LISTED RECORDS:
-.-.-

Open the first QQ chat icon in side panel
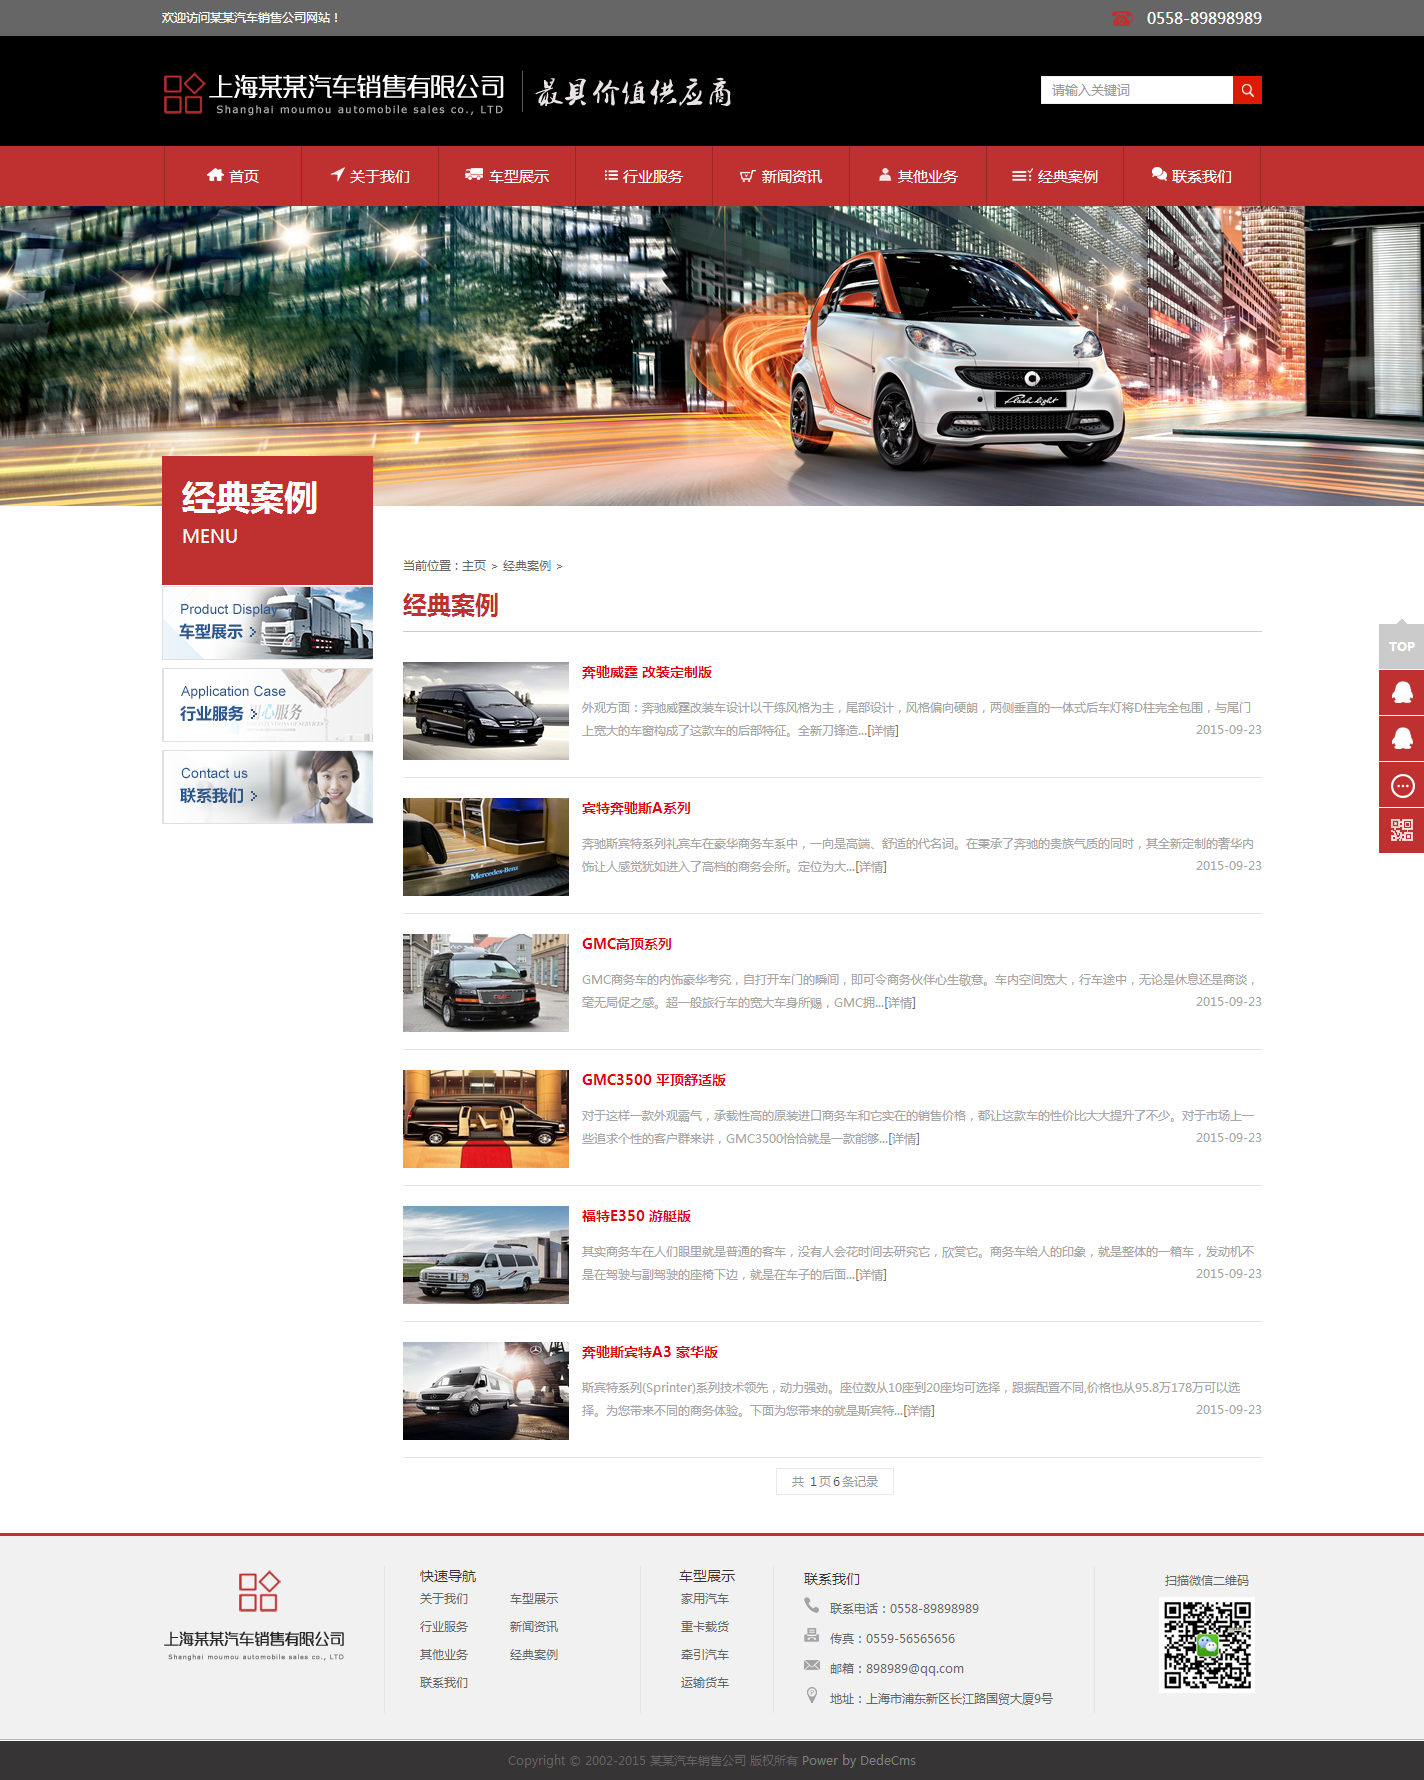The width and height of the screenshot is (1424, 1780). [1401, 692]
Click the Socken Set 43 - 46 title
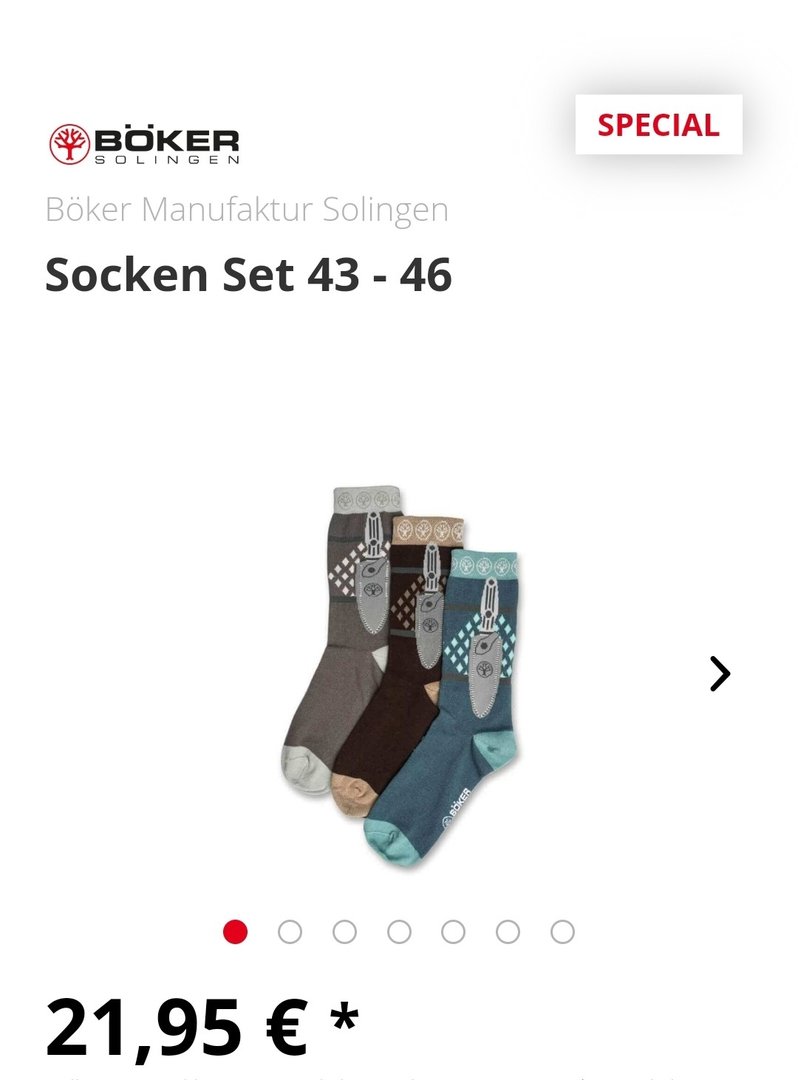Image resolution: width=798 pixels, height=1080 pixels. tap(249, 275)
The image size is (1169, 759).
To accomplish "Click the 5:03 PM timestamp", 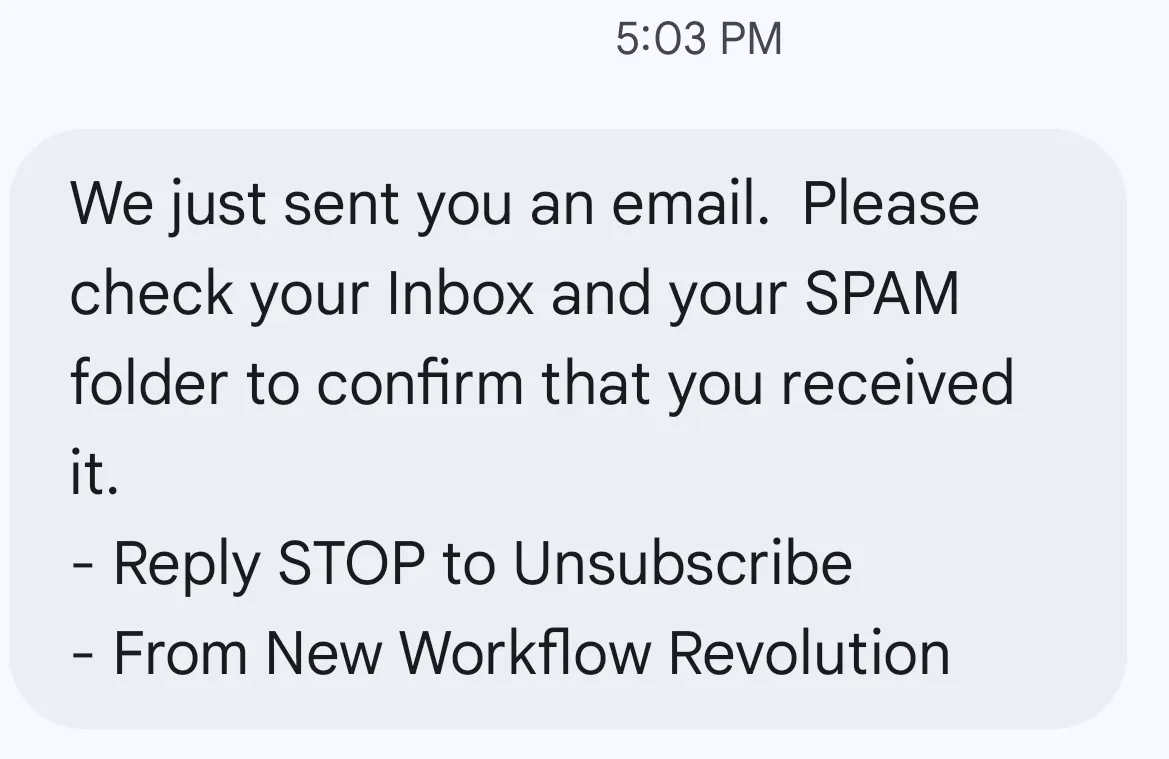I will click(x=699, y=40).
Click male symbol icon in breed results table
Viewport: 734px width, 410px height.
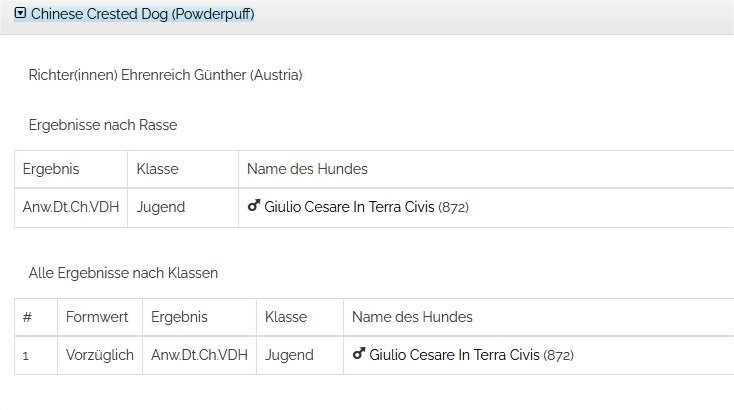254,205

-.-.-

REQUIREMENT: The copy must start at the line containing "Click male symbol icon in breed results table" and stop at the last line of the listing, both included, with every line exact and no pictures.

TASK RESULT:
Click male symbol icon in breed results table
Viewport: 734px width, 410px height.
254,205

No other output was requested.